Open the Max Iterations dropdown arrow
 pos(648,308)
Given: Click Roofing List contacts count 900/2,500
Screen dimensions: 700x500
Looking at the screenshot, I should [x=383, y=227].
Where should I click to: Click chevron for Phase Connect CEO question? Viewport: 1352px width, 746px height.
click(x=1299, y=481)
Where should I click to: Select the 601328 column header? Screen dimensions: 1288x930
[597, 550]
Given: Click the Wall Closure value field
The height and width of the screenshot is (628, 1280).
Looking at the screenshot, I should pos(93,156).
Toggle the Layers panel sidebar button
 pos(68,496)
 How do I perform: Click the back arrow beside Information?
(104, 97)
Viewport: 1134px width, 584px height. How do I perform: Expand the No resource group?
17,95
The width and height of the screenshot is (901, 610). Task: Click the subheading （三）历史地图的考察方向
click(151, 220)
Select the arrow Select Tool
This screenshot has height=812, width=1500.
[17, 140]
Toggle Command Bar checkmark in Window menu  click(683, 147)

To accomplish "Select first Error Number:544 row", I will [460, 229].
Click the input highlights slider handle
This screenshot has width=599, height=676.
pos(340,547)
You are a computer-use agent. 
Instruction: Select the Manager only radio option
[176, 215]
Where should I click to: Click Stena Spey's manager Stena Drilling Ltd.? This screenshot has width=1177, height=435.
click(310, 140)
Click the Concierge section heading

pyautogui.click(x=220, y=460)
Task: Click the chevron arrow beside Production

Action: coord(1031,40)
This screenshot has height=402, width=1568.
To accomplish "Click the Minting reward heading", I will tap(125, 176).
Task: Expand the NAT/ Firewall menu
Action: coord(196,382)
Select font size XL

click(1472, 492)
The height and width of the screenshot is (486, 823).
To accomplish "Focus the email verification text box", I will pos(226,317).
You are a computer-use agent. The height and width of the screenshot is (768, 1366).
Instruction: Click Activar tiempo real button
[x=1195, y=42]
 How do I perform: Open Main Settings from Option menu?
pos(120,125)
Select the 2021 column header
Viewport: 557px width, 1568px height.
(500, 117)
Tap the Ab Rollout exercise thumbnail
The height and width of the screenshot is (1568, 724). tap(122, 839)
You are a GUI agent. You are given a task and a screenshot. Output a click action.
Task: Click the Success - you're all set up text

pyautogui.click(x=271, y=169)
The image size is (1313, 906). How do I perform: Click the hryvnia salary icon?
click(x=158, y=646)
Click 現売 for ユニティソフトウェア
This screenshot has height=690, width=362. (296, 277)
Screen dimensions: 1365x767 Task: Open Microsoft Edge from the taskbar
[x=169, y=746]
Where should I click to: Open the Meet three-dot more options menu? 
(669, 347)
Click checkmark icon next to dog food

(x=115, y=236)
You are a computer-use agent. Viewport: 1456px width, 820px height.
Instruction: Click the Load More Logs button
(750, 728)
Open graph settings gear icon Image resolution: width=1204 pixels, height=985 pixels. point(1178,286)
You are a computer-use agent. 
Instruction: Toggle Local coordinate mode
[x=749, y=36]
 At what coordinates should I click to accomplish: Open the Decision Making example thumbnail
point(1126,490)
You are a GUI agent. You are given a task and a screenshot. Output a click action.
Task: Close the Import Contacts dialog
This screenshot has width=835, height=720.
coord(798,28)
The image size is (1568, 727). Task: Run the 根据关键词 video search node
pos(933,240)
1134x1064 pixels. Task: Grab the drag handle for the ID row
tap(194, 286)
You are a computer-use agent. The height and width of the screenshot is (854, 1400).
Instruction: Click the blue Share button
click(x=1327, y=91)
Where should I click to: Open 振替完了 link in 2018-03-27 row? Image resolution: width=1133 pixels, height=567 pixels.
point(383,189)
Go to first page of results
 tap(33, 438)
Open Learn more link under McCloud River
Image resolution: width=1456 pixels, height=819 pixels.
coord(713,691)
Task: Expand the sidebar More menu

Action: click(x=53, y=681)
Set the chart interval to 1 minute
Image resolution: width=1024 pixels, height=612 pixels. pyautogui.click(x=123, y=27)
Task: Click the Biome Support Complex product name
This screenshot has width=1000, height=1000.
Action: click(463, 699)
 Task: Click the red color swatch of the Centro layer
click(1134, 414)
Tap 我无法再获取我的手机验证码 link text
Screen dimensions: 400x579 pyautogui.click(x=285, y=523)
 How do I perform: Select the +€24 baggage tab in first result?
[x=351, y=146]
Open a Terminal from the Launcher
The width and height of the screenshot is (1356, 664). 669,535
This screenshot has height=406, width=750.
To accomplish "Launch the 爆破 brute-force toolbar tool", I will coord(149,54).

### WHAT IS BEING ASKED
Reproduce the material above in full, word for word.

### RESPONSE BELOW
Open the Max Iterations dropdown arrow
 pos(648,308)
Given: Click Roofing List contacts count 900/2,500
Screen dimensions: 700x500
Looking at the screenshot, I should [x=383, y=227].
Where should I click to: Click chevron for Phase Connect CEO question? Viewport: 1352px width, 746px height.
click(x=1299, y=481)
Where should I click to: Select the 601328 column header? Screen dimensions: 1288x930
[597, 550]
Given: Click the Wall Closure value field
The height and width of the screenshot is (628, 1280).
Looking at the screenshot, I should pos(93,156).
Toggle the Layers panel sidebar button
 pos(68,496)
 How do I perform: Click the back arrow beside Information?
(104, 97)
Viewport: 1134px width, 584px height. How do I perform: Expand the No resource group?
17,95
The width and height of the screenshot is (901, 610). Task: Click the subheading （三）历史地图的考察方向
click(151, 220)
Select the arrow Select Tool
This screenshot has height=812, width=1500.
[17, 140]
Toggle Command Bar checkmark in Window menu  click(683, 147)

To accomplish "Select first Error Number:544 row", I will [460, 229].
Click the input highlights slider handle
This screenshot has width=599, height=676.
pos(340,547)
You are a computer-use agent. 
Instruction: Select the Manager only radio option
[176, 215]
Where should I click to: Click Stena Spey's manager Stena Drilling Ltd.? This screenshot has width=1177, height=435.
click(310, 140)
Click the Concierge section heading

pyautogui.click(x=220, y=460)
Task: Click the chevron arrow beside Production

Action: coord(1031,40)
This screenshot has height=402, width=1568.
To accomplish "Click the Minting reward heading", I will tap(125, 176).
Task: Expand the NAT/ Firewall menu
Action: coord(196,382)
Select font size XL

click(1472, 492)
The height and width of the screenshot is (486, 823).
To accomplish "Focus the email verification text box", I will pos(226,317).
You are a computer-use agent. The height and width of the screenshot is (768, 1366).
Instruction: Click Activar tiempo real button
[x=1195, y=42]
 How do I perform: Open Main Settings from Option menu?
pos(120,125)
Select the 2021 column header
Viewport: 557px width, 1568px height.
(500, 117)
Tap the Ab Rollout exercise thumbnail
The height and width of the screenshot is (1568, 724). tap(122, 839)
You are a GUI agent. You are given a task and a screenshot. Output a click action.
Task: Click the Success - you're all set up text

pyautogui.click(x=271, y=169)
The image size is (1313, 906). How do I perform: Click the hryvnia salary icon?
click(x=158, y=646)
Click 現売 for ユニティソフトウェア
This screenshot has height=690, width=362. (296, 277)
Screen dimensions: 1365x767 Task: Open Microsoft Edge from the taskbar
[x=169, y=746]
Where should I click to: Open the Meet three-dot more options menu? 
(669, 347)
Click checkmark icon next to dog food

(x=115, y=236)
You are a computer-use agent. Viewport: 1456px width, 820px height.
Instruction: Click the Load More Logs button
(750, 728)
Open graph settings gear icon Image resolution: width=1204 pixels, height=985 pixels. point(1178,286)
You are a computer-use agent. 
Instruction: Toggle Local coordinate mode
[x=749, y=36]
 At what coordinates should I click to accomplish: Open the Decision Making example thumbnail
point(1126,490)
You are a GUI agent. You are given a task and a screenshot. Output a click action.
Task: Close the Import Contacts dialog
This screenshot has width=835, height=720.
coord(798,28)
The image size is (1568, 727). Task: Run the 根据关键词 video search node
pos(933,240)
1134x1064 pixels. Task: Grab the drag handle for the ID row
tap(194, 286)
You are a computer-use agent. The height and width of the screenshot is (854, 1400).
Instruction: Click the blue Share button
click(x=1327, y=91)
Where should I click to: Open 振替完了 link in 2018-03-27 row? Image resolution: width=1133 pixels, height=567 pixels.
point(383,189)
Go to first page of results
 tap(33, 438)
Open Learn more link under McCloud River
Image resolution: width=1456 pixels, height=819 pixels.
coord(713,691)
Task: Expand the sidebar More menu

Action: click(x=53, y=681)
Set the chart interval to 1 minute
Image resolution: width=1024 pixels, height=612 pixels. pyautogui.click(x=123, y=27)
Task: Click the Biome Support Complex product name
This screenshot has width=1000, height=1000.
Action: click(463, 699)
 Task: Click the red color swatch of the Centro layer
click(1134, 414)
Tap 我无法再获取我的手机验证码 link text
Screen dimensions: 400x579 pyautogui.click(x=285, y=523)
 How do I perform: Select the +€24 baggage tab in first result?
[x=351, y=146]
Open a Terminal from the Launcher
The width and height of the screenshot is (1356, 664). 669,535
This screenshot has height=406, width=750.
To accomplish "Launch the 爆破 brute-force toolbar tool", I will coord(149,54).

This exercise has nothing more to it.